→ **TASK OBJECTIVE**
When you reach the line with "[Retro stolový futbal] (85, 2297)" in the data below, begin printing lines exactly, and stop once the line with "Týral partnerku a" has been printed.

___

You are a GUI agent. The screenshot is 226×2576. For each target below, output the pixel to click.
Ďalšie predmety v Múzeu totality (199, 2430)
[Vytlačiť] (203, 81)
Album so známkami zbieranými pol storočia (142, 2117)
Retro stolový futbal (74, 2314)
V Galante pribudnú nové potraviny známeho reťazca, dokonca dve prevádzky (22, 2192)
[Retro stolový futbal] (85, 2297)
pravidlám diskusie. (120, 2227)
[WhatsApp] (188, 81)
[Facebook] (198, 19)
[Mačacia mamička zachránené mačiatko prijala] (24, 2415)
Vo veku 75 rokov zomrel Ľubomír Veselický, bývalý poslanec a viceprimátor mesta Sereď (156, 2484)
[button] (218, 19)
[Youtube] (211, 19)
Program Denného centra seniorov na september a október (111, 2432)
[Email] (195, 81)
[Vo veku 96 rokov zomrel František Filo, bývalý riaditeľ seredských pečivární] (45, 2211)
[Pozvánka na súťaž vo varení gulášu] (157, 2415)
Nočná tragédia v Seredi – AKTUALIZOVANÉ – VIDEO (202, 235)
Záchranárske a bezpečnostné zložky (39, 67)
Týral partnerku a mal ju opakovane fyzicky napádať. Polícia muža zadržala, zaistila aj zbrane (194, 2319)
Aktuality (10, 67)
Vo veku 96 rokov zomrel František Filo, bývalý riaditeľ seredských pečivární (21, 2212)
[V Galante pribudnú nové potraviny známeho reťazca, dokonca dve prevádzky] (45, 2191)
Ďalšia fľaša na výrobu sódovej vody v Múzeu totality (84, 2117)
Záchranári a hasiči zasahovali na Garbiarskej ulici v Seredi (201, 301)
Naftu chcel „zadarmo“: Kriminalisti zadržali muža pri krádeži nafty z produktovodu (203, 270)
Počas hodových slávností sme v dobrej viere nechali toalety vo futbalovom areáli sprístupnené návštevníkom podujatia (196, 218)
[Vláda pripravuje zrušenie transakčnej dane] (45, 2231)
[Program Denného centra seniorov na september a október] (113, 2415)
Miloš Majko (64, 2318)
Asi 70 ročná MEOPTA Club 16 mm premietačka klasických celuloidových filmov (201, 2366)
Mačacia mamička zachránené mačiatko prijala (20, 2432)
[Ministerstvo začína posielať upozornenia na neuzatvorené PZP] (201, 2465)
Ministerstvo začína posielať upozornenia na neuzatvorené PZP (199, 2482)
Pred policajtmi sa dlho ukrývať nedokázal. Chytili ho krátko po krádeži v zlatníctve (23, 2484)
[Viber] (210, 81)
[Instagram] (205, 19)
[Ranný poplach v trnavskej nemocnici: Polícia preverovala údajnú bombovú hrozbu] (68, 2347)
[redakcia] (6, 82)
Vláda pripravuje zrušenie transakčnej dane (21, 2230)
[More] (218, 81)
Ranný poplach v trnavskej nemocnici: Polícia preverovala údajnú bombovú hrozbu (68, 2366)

___

→ **SOLUTION TO THIS PROBLEM**
[Retro stolový futbal] (85, 2297)
pravidlám diskusie. (120, 2227)
[WhatsApp] (188, 81)
[Facebook] (198, 19)
[Mačacia mamička zachránené mačiatko prijala] (24, 2415)
Vo veku 75 rokov zomrel Ľubomír Veselický, bývalý poslanec a viceprimátor mesta Sereď (156, 2484)
[button] (218, 19)
[Youtube] (211, 19)
Program Denného centra seniorov na september a október (111, 2432)
[Email] (195, 81)
[Vo veku 96 rokov zomrel František Filo, bývalý riaditeľ seredských pečivární] (45, 2211)
[Pozvánka na súťaž vo varení gulášu] (157, 2415)
Nočná tragédia v Seredi – AKTUALIZOVANÉ – VIDEO (202, 235)
Záchranárske a bezpečnostné zložky (39, 67)
Týral partnerku a mal ju opakovane fyzicky napádať. Polícia muža zadržala, zaistila aj zbrane (194, 2319)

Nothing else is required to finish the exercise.